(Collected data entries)
******

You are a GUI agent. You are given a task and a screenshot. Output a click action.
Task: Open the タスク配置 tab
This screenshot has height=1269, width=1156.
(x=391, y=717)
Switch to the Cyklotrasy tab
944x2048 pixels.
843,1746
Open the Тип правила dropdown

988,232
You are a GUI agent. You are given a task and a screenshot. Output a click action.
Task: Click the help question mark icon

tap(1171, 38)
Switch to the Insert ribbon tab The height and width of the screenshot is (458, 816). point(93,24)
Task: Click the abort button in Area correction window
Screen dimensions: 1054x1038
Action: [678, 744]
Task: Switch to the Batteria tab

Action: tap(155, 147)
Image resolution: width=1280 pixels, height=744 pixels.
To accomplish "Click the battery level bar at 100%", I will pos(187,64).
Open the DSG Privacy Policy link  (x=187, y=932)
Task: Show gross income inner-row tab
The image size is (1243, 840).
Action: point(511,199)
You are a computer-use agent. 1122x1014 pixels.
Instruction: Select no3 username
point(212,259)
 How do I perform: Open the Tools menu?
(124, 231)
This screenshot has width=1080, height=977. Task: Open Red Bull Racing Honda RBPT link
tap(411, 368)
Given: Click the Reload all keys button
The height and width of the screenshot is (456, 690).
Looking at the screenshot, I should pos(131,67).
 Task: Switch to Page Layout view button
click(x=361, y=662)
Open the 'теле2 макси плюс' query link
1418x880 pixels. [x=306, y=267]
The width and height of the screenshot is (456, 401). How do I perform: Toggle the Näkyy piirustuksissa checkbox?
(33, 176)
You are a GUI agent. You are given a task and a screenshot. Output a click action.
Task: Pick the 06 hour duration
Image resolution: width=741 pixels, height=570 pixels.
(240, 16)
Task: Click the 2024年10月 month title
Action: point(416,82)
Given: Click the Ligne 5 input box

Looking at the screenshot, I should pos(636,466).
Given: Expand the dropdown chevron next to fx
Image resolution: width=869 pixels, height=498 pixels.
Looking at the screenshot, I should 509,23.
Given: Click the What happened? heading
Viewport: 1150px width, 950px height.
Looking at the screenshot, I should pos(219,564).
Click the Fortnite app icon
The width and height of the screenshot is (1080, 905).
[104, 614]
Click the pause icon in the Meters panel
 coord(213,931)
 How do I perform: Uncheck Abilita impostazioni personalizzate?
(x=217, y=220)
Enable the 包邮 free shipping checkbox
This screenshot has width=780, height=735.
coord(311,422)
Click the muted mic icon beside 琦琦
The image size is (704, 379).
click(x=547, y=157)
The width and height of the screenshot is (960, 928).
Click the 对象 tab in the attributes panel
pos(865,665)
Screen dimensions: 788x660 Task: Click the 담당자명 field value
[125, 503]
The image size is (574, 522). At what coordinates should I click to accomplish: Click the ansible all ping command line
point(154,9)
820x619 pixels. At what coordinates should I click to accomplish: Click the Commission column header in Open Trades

******

Aim of the exercise
Look above for the line containing "The width and height of the screenshot is (960, 928).", then please write out that line and each one after it through the end, exactly, with nothing else.

Your solution
The width and height of the screenshot is (960, 928).
Click the 对象 tab in the attributes panel
pos(865,665)
Screen dimensions: 788x660 Task: Click the 담당자명 field value
[125, 503]
The image size is (574, 522). At what coordinates should I click to accomplish: Click the ansible all ping command line
point(154,9)
820x619 pixels. At what coordinates should I click to accomplish: Click the Commission column header in Open Trades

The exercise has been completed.